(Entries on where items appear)
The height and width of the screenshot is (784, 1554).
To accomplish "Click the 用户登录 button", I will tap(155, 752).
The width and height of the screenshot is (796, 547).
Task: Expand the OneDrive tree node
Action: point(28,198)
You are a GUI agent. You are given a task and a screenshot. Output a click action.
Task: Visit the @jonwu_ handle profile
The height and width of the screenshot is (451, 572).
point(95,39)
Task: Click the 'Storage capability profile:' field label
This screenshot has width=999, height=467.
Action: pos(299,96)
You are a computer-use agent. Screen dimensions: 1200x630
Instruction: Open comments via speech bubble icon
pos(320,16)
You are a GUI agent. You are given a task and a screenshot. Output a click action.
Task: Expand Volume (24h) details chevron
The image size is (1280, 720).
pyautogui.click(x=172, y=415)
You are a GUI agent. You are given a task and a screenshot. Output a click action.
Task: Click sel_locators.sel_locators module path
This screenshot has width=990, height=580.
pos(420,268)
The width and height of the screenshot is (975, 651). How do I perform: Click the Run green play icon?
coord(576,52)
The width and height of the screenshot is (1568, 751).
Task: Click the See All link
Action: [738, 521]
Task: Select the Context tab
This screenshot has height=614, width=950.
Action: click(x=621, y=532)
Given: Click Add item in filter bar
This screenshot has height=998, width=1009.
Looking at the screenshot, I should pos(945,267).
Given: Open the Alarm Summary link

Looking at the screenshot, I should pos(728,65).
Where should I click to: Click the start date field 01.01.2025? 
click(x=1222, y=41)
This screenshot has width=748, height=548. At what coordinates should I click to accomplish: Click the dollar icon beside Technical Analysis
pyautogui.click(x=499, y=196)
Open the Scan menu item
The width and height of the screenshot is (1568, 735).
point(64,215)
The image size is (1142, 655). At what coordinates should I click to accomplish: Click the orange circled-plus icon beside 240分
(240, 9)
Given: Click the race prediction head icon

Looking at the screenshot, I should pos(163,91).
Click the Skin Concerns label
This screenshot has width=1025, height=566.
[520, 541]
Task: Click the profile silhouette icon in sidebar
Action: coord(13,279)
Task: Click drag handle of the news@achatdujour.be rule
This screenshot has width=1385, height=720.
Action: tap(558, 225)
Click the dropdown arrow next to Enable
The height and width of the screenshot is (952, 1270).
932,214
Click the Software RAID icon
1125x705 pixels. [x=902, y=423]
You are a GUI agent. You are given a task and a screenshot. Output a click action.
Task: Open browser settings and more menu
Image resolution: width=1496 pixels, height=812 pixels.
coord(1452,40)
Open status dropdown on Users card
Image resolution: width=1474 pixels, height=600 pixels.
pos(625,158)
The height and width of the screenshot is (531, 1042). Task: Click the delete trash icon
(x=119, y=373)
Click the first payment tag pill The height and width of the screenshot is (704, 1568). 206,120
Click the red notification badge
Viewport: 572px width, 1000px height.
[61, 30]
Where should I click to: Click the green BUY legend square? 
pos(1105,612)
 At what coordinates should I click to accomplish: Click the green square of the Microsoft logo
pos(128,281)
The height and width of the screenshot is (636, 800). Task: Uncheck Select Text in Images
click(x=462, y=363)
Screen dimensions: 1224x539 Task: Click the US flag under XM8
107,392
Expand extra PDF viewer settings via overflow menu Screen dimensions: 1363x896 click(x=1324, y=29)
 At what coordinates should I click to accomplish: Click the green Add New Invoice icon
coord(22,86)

→ **Your goal**: Can you edit the records above so that every "GUI agent" reads "interface agent", with nothing else changed?

→ **Task response**:
The height and width of the screenshot is (784, 1554).
To accomplish "Click the 用户登录 button", I will tap(155, 752).
The width and height of the screenshot is (796, 547).
Task: Expand the OneDrive tree node
Action: point(28,198)
You are a interface agent. You are given a task and a screenshot. Output a click action.
Task: Visit the @jonwu_ handle profile
The height and width of the screenshot is (451, 572).
point(95,39)
Task: Click the 'Storage capability profile:' field label
This screenshot has width=999, height=467.
Action: pos(299,96)
You are a computer-use agent. Screen dimensions: 1200x630
Instruction: Open comments via speech bubble icon
pos(320,16)
You are a interface agent. You are given a task and a screenshot. Output a click action.
Task: Expand Volume (24h) details chevron
The image size is (1280, 720).
pyautogui.click(x=172, y=415)
You are a interface agent. You are given a task and a screenshot. Output a click action.
Task: Click sel_locators.sel_locators module path
This screenshot has width=990, height=580.
pos(420,268)
The width and height of the screenshot is (975, 651). How do I perform: Click the Run green play icon?
coord(576,52)
The width and height of the screenshot is (1568, 751).
Task: Click the See All link
Action: [738, 521]
Task: Select the Context tab
This screenshot has height=614, width=950.
Action: click(x=621, y=532)
Given: Click Add item in filter bar
This screenshot has height=998, width=1009.
Looking at the screenshot, I should pos(945,267).
Given: Open the Alarm Summary link

Looking at the screenshot, I should pos(728,65).
Where should I click to: Click the start date field 01.01.2025? 
click(x=1222, y=41)
This screenshot has width=748, height=548. At what coordinates should I click to accomplish: Click the dollar icon beside Technical Analysis
pyautogui.click(x=499, y=196)
Open the Scan menu item
The width and height of the screenshot is (1568, 735).
point(64,215)
The image size is (1142, 655). At what coordinates should I click to accomplish: Click the orange circled-plus icon beside 240分
(240, 9)
Given: Click the race prediction head icon

Looking at the screenshot, I should pos(163,91).
Click the Skin Concerns label
This screenshot has width=1025, height=566.
[520, 541]
Task: Click the profile silhouette icon in sidebar
Action: coord(13,279)
Task: Click drag handle of the news@achatdujour.be rule
This screenshot has width=1385, height=720.
Action: tap(558, 225)
Click the dropdown arrow next to Enable
The height and width of the screenshot is (952, 1270).
932,214
Click the Software RAID icon
1125x705 pixels. [x=902, y=423]
You are a interface agent. You are given a task and a screenshot. Output a click action.
Task: Open browser settings and more menu
Image resolution: width=1496 pixels, height=812 pixels.
coord(1452,40)
Open status dropdown on Users card
Image resolution: width=1474 pixels, height=600 pixels.
pos(625,158)
The height and width of the screenshot is (531, 1042). Task: Click the delete trash icon
(x=119, y=373)
Click the first payment tag pill The height and width of the screenshot is (704, 1568). 206,120
Click the red notification badge
Viewport: 572px width, 1000px height.
[61, 30]
Where should I click to: Click the green BUY legend square? 
pos(1105,612)
 At what coordinates should I click to accomplish: Click the green square of the Microsoft logo
pos(128,281)
The height and width of the screenshot is (636, 800). Task: Uncheck Select Text in Images
click(x=462, y=363)
Screen dimensions: 1224x539 Task: Click the US flag under XM8
107,392
Expand extra PDF viewer settings via overflow menu Screen dimensions: 1363x896 click(x=1324, y=29)
 At what coordinates should I click to accomplish: Click the green Add New Invoice icon
coord(22,86)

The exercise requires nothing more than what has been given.